**WHAT THE TASK ASKS:**
If a line contains "Given: Click the IKAS logo icon", it is the last one to write out; begin with the first line of the records and copy each exactly.

**RECORDED DATA:**

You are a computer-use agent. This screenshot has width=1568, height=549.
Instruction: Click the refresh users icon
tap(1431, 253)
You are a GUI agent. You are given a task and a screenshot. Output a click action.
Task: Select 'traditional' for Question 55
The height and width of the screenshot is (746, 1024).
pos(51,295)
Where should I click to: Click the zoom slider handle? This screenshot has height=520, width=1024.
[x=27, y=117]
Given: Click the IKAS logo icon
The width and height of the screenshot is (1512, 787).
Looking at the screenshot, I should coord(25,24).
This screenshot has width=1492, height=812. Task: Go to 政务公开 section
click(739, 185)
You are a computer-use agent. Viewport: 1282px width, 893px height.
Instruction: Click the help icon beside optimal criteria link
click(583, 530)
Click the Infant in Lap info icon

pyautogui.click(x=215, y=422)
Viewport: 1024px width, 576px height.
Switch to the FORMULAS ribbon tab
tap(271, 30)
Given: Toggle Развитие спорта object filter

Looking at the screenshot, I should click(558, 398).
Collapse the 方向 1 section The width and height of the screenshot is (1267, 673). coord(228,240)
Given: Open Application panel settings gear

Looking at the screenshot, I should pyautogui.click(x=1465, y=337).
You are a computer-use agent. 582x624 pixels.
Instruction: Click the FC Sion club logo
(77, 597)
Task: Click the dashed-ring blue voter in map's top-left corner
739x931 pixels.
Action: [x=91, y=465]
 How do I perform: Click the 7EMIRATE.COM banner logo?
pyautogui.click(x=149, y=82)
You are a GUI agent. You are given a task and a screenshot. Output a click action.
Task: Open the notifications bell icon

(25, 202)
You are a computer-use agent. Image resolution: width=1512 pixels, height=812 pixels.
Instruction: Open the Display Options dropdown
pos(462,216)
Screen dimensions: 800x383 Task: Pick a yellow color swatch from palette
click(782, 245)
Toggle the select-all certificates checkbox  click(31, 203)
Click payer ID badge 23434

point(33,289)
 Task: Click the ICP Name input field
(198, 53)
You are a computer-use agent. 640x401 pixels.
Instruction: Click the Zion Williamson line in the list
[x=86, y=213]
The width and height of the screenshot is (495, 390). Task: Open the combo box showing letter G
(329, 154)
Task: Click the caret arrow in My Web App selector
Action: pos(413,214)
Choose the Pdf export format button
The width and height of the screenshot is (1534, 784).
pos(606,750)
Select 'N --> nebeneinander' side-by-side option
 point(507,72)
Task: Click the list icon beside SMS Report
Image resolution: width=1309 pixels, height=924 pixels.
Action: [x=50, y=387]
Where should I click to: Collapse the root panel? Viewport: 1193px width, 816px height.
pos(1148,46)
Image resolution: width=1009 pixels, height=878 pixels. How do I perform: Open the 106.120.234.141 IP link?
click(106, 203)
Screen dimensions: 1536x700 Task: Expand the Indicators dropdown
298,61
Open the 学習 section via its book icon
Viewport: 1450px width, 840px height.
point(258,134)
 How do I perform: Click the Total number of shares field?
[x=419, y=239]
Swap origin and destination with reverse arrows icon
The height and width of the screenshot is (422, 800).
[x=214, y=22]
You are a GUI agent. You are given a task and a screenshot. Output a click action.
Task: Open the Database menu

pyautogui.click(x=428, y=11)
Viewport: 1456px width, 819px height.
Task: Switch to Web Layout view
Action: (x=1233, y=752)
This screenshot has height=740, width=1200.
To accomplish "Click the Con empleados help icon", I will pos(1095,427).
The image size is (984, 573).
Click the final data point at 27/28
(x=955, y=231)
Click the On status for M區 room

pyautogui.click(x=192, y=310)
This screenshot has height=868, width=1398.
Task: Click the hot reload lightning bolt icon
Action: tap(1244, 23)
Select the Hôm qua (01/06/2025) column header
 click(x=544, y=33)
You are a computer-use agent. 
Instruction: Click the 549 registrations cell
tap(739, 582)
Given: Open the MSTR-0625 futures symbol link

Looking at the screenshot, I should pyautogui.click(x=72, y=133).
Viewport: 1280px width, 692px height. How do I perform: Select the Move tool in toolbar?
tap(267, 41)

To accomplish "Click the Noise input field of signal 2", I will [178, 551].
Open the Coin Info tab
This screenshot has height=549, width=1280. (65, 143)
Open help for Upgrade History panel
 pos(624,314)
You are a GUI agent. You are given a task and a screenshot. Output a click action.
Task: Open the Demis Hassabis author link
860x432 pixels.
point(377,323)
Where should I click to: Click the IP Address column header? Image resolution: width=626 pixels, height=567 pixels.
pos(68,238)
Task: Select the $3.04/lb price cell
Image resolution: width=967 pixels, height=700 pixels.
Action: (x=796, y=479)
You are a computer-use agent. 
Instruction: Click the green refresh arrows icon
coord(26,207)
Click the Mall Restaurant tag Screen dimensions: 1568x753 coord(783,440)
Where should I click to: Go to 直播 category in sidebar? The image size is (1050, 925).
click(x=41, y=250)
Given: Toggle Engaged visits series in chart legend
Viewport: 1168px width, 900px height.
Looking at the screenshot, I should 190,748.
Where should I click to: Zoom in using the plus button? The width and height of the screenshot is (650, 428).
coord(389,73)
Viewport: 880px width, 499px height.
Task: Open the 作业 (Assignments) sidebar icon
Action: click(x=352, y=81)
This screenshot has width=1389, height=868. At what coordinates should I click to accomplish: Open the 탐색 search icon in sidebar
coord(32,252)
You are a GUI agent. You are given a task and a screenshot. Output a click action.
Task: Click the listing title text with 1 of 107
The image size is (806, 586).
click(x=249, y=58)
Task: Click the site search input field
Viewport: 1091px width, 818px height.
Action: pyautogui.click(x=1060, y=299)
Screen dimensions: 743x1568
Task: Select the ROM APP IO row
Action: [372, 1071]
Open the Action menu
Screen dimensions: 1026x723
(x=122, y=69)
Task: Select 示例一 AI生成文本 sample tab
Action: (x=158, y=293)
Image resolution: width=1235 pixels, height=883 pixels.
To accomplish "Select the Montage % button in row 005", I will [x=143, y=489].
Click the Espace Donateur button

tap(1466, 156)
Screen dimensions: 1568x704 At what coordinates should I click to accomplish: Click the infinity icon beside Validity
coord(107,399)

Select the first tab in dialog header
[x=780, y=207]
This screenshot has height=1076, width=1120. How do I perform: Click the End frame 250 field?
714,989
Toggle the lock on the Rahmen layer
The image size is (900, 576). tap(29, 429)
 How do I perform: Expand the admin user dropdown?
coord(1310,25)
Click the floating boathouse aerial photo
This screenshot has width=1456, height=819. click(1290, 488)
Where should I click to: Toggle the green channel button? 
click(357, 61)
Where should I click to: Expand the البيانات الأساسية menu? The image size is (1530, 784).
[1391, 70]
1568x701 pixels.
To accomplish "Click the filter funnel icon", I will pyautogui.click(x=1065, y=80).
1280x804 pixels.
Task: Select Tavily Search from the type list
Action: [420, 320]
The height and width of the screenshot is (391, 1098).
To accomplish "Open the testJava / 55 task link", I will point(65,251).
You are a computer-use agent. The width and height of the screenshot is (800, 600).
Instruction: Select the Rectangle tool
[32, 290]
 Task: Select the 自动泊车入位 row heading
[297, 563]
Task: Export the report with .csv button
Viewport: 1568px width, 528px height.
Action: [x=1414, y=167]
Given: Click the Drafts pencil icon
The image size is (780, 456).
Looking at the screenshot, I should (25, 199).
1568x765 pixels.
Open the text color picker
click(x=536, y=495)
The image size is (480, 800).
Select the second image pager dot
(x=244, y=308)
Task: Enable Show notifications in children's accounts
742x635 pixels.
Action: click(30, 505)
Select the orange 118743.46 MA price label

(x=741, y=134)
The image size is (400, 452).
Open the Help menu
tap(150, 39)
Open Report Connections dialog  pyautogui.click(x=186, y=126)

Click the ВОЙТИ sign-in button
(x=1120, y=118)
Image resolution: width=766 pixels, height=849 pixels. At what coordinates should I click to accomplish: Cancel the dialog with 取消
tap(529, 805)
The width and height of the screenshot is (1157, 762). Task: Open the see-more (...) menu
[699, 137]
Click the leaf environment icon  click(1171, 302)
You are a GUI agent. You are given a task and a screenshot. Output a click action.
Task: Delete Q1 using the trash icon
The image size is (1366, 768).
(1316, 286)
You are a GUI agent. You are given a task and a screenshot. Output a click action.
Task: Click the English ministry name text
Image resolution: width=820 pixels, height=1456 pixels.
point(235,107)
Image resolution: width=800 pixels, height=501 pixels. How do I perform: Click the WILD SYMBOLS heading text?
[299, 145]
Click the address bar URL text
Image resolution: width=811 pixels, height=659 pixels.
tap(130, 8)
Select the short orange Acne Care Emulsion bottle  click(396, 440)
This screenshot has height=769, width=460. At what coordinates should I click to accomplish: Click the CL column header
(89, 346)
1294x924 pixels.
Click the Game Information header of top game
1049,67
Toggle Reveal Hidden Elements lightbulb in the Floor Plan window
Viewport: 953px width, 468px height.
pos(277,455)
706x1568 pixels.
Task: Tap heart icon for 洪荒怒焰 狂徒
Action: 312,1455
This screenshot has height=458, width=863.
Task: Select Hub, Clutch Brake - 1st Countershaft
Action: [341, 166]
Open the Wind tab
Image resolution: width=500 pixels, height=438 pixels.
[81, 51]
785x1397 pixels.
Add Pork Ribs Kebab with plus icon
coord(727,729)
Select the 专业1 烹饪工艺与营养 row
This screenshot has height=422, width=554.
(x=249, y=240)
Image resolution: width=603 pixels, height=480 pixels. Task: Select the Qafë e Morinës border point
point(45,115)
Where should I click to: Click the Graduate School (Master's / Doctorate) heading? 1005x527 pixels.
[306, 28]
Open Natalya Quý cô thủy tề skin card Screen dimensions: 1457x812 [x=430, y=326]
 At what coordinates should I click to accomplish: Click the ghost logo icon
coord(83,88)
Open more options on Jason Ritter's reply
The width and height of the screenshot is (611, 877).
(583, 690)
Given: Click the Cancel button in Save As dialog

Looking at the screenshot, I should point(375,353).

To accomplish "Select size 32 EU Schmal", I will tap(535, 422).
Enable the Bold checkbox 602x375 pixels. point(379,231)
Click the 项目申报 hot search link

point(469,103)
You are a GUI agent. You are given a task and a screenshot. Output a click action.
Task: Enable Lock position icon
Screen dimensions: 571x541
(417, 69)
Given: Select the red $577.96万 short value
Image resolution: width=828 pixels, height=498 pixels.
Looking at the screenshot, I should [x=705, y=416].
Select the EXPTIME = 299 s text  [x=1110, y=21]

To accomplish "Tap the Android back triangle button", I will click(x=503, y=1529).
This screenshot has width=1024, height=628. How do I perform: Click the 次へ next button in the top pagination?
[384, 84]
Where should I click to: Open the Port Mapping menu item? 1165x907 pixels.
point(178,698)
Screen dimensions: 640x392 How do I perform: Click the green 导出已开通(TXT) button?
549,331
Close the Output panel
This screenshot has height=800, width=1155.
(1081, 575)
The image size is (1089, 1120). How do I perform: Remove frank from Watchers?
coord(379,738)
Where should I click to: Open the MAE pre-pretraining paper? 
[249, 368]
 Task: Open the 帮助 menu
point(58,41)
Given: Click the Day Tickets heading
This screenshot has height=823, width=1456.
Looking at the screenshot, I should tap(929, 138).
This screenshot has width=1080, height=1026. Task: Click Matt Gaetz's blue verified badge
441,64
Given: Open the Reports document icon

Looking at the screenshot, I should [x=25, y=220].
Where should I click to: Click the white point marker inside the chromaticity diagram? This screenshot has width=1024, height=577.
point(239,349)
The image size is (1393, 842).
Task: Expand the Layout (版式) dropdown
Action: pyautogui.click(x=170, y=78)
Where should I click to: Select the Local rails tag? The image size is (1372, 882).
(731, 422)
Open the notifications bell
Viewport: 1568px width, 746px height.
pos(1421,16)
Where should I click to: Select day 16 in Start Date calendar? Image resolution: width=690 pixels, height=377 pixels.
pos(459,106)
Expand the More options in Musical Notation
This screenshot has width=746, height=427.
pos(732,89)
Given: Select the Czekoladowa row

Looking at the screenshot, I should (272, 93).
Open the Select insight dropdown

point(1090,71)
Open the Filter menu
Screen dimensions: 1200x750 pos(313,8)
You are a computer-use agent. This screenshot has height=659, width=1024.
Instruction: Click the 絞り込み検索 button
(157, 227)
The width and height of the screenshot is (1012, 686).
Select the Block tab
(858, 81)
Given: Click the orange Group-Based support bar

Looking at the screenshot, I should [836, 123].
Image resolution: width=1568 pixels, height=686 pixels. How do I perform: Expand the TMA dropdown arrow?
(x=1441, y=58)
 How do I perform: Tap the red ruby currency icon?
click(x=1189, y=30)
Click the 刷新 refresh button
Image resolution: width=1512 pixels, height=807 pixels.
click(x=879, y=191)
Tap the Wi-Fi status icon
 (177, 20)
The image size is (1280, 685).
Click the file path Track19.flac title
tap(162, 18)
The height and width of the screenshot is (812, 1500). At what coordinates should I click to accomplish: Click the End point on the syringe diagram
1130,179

**RESPONSE:**
You are a computer-use agent. This screenshot has width=1568, height=549.
Instruction: Click the refresh users icon
tap(1431, 253)
You are a GUI agent. You are given a task and a screenshot. Output a click action.
Task: Select 'traditional' for Question 55
The height and width of the screenshot is (746, 1024).
pos(51,295)
Where should I click to: Click the zoom slider handle? This screenshot has height=520, width=1024.
[x=27, y=117]
Given: Click the IKAS logo icon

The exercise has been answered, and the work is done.